[Dataset entries]
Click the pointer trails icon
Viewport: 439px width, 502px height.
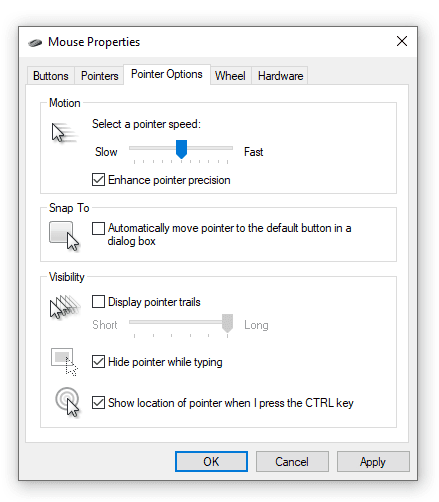[x=65, y=307]
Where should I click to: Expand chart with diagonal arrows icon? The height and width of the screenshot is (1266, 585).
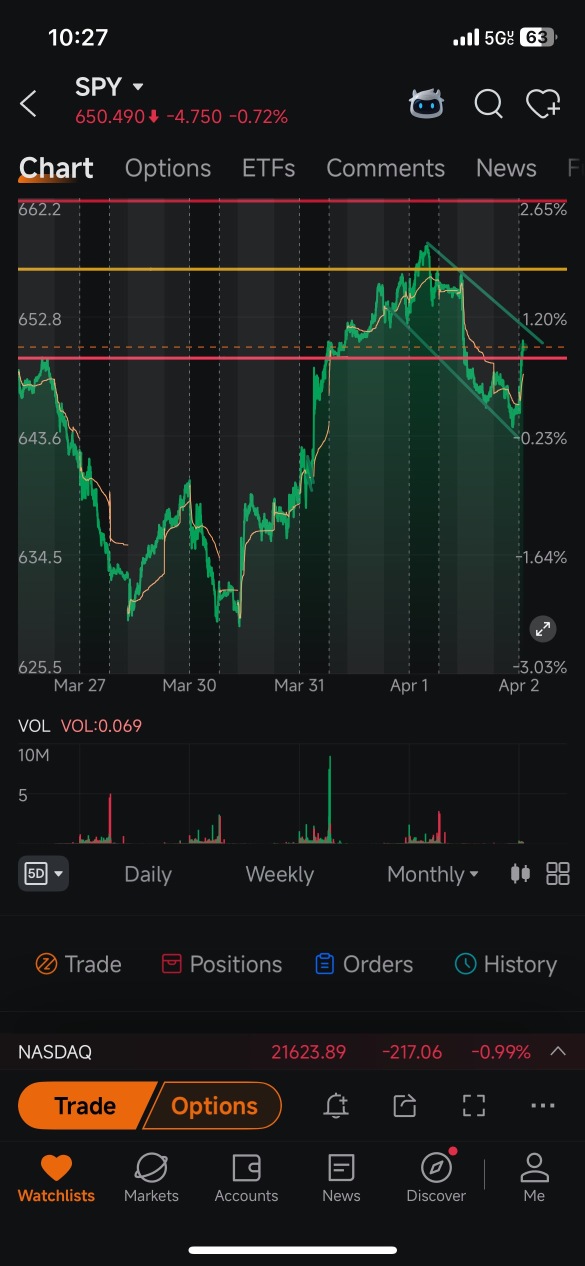(542, 629)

--- TO DO ---
Every record above must be repeated exactly, with the pictures dropped.

--- SOLUTION FOR THIS TASK ---
Click the pointer trails icon
Viewport: 439px width, 502px height.
[x=65, y=307]
Where should I click to: Expand chart with diagonal arrows icon? The height and width of the screenshot is (1266, 585).
(542, 629)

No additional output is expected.